Returning to work with a severe health condition or recent injury can be hard enough. Battling the same misconceptions and stereotypes during a global pandemic can seem like even more of a challenge.
But there are ways to succeed, and the rewards can be tremendous. Financial independence, a sense of control, and greater integration into the community are all benefits people report to us after they’re able to return to work.
Some disabilities are easier to see than others. An employer may understand a reasonable accommodation for someone with back pain and an inability to sit for long hours. With other health conditions, such as mental health, the accommodations process may be more challenging.
Approaching the issue of mental illness can be tough both for the person with a disability and the potential employer or HR department. It can be done with careful steps. One of the things highly recommend to someone in this position is to have a discussion with a trained career consultant on the best way to communicate on these topics to potential or former employers.
If you are returning to work following successful treatment of mental illness, then it’s important to think through your steps in advance. For example, having a conversation about accommodation or your illness should be conducted after the application and interview processes are complete, and even more preferably once the position is officially offered and accepted.
Besides navigating the uncertainty of disclosure, it can be harder to find the right fit within the workplace. For example, those with anxiety disorders may struggle to be around people in the work environment all day. They might need to limit their face-to-face interactions to avoid a triggering or upsetting situation. In these cases, guide them toward a more independent job or coach them on how to request a remote work setup.
Mental illness wasn’t as easily recognized or discussed as it is today.
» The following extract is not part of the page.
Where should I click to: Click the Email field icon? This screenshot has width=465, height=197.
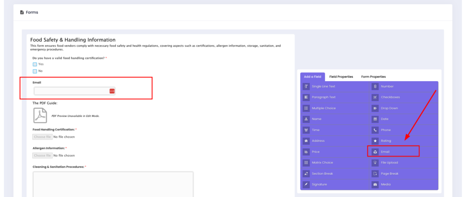(375, 152)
People who are trying to go back to work following effective treatment, generally, are much more comfortable discussing their health than they were years ago. In addition, proponents have been leading the way toward a more inclusive and diverse society.
Sadly, despite some progress, mental health issues still retain a stigma. We need to keep going and recognize mental health as important alongside physical health. The truth is, many people are coming forward to share their experience with depression and anxiety as a result of the COVID-19 pandemic. Mental health needs are common among all types of individuals, no matter their gender, age or other characteristics. A diagnosis is simply that: a diagnosis. All conditions, whether physical or mental in nature, need to be acknowledged and respected.
One option is the Social Security Administration’s free Ticket to Work program. It’s designed to help individuals who reach medical recovery to begin their return to work while protecting their Social Security Disability Insurance (SSDI) benefits.
It’s vital to show how hiring people with disabilities creates a more inclusive work environment, filled with different perspectives and strong work records, usually with many years of experience. In fact, SSDI recipients have on average 22 years of prior work experience.
There are people who have all sorts of disabilities, physical and mental, including people who need treatments on a daily basis. Many individuals with mental illness thrive at work. Their health conditions don’t stop them from contributing to the team.
The best advice one can give is this: Never say never when it comes to returning to work. Medical conditions can improve with treatment, and the Ticket to Work program is available for anyone who wants to try working again without risking their benefits. If someone wants to return to work and become financially independent, they will use whatever tools are available to help them succeed. It all comes down to motivation, and many people with mental illnesses have the motivation and ability to surpass these obstacles to find employment success.